7. RIGHT TO DOCUMENTS; RETURN OF DOCUMENTS. You agree that all
records, files, memoranda, reports, fee lists, customer lists, drawings, plans,
sketches, documents and data of any nature relating to the business of the
Company, including any document containing or pertaining to any Proprietary
Information, shall remain the sole property of the Company and/or its affiliates
(as the case may be). In the event of the termination of your employment for any
reason, you will deliver promptly to the Company all materials, records, files,
notes, plans, memoranda, drawings, designs, papers, customer lists, sketches,
documents and data of any nature pertaining to your work with the Company and
its affiliates, and you will not retain any documents or data of any description
or any reproduction thereof, or any documents containing or pertaining to any
Proprietary Information. You shall certify to the Company that any such data in
machine readable form has been removed from any computer personally owned by you
and all back up copies made by you have been destroyed.
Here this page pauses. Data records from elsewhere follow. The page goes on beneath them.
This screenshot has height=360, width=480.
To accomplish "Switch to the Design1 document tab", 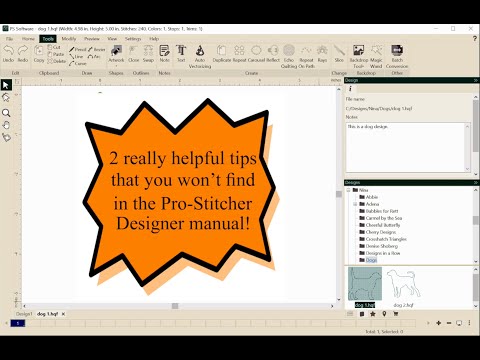I will pos(24,314).
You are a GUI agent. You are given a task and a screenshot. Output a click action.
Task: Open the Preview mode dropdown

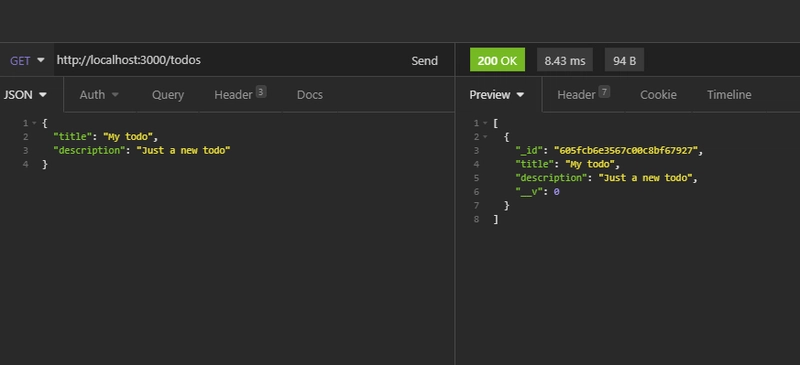[497, 95]
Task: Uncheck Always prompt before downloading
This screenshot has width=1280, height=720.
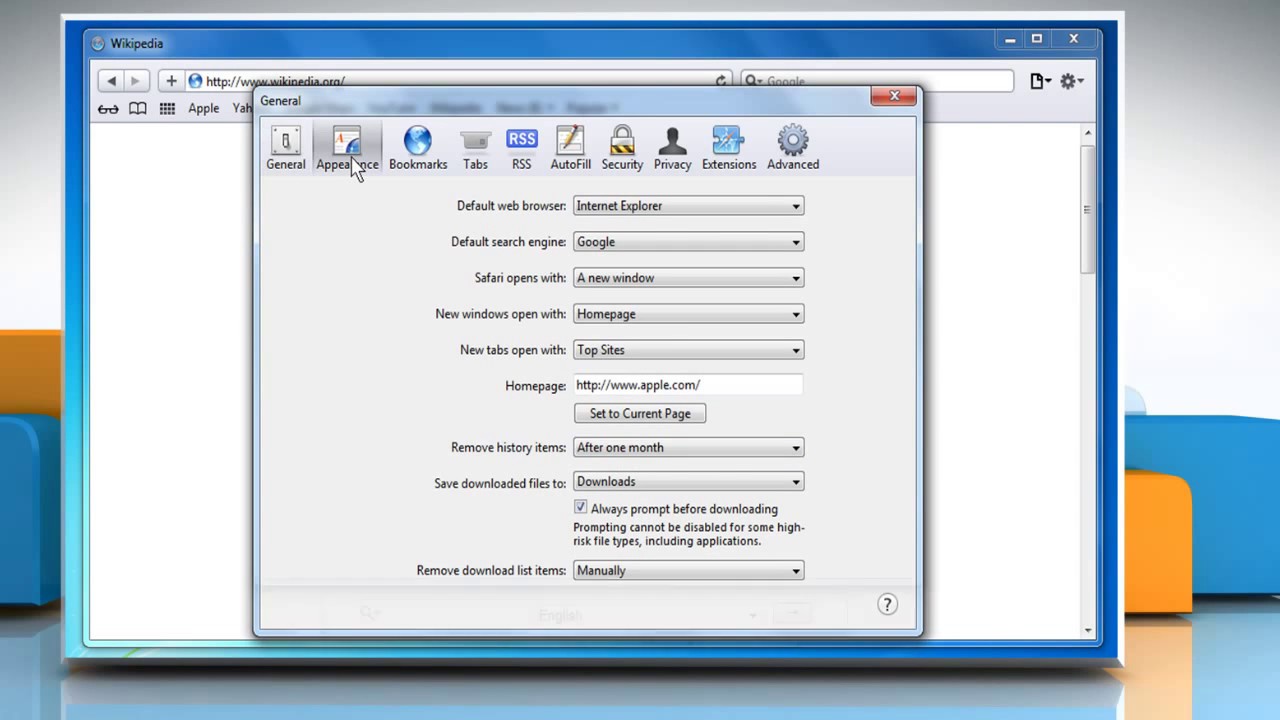Action: (x=580, y=508)
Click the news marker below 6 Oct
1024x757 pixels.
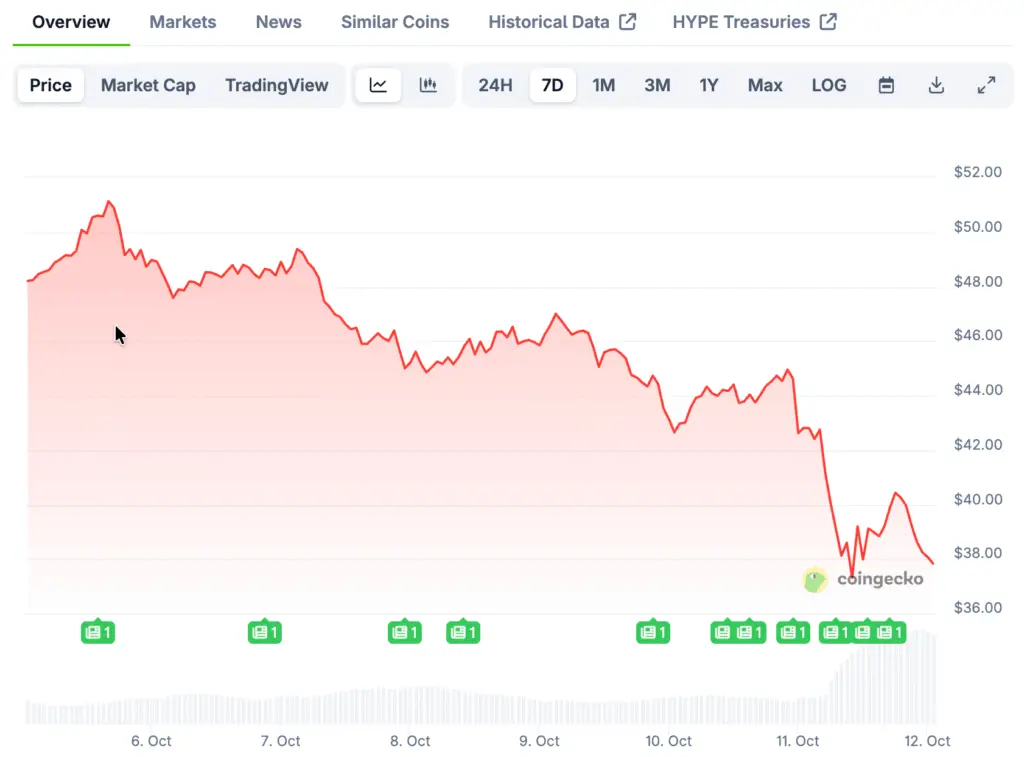coord(98,632)
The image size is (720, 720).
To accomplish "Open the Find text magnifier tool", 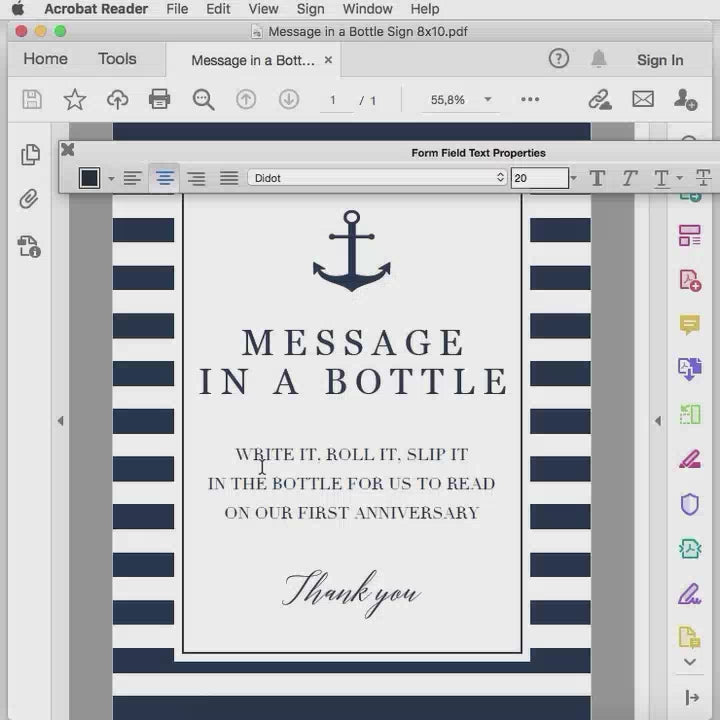I will 203,99.
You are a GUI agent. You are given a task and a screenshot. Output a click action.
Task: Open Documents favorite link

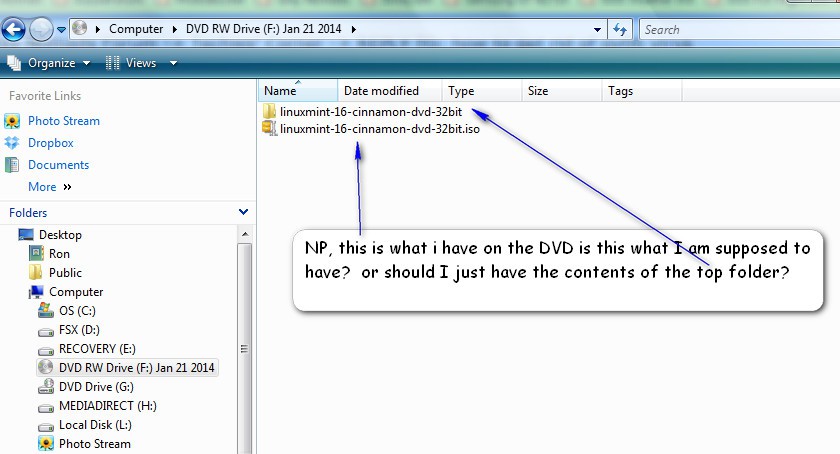[58, 165]
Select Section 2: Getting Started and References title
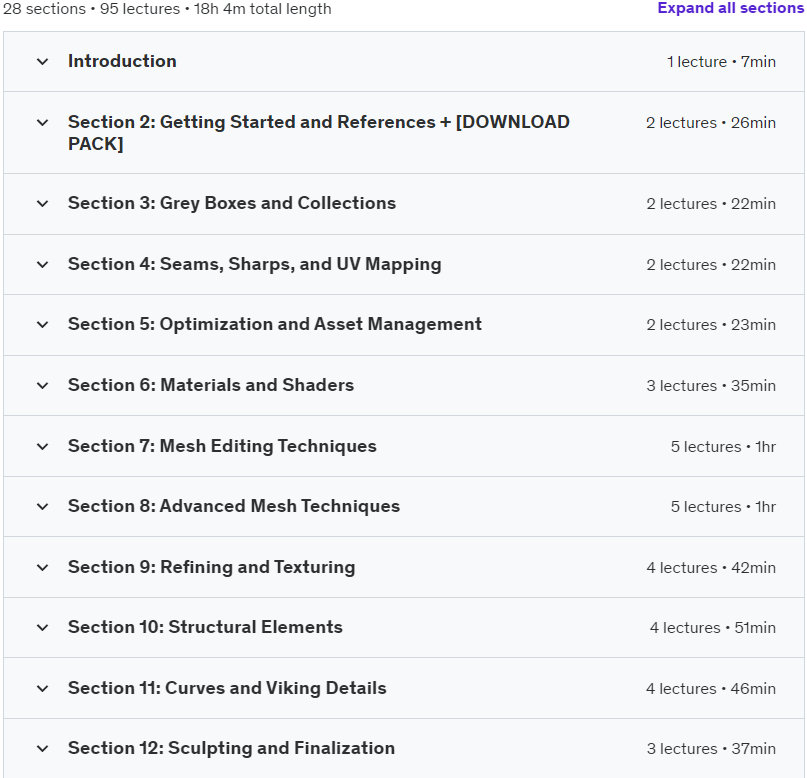 pos(319,133)
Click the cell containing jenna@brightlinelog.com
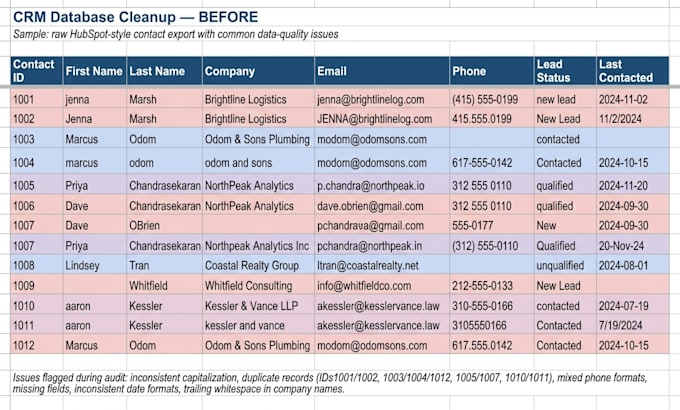680x410 pixels. tap(382, 99)
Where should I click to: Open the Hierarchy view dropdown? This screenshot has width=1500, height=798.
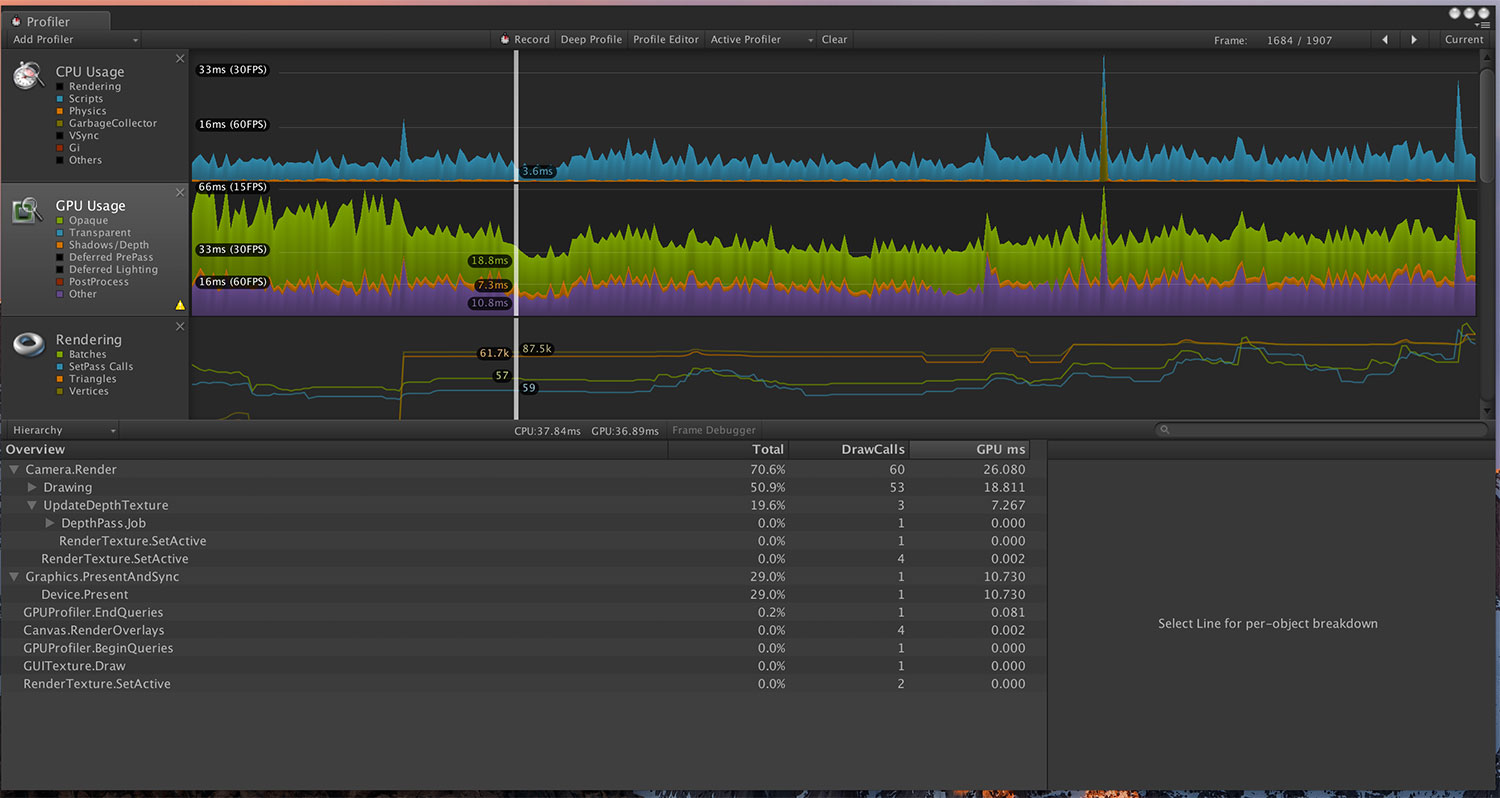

8. INJUNCTIVE RELIEF WITH RESPECT TO COVENANTS. You acknowledge and
agree that your covenants and obligations with respect to non-disclosure,
non-solicitation, confidentiality and the property of the Company and its
affiliates relate to special, unique and extraordinary matters and that a
violation of any of the terms of such covenants and obligations will cause the
Company and its affiliates irreparable injury for which adequate remedies are
not available at law. Therefore, you expressly agree that the Company and its
affiliates (which shall be express third-party beneficiaries of such covenants
and obligations) shall be entitled to an injunction (whether temporary or
permanent), restraining order or such other equitable relief (including the
requirement to post bond) as a court of competent jurisdiction may deem
necessary or appropriate to restrain you from committing any violation of the
covenants and obligations contained in SECTIONS 5, 6 AND 7 hereof. These
injunctive remedies are cumulative and in addition to any other rights and
remedies the Company or any such affiliate may have at law or in equity.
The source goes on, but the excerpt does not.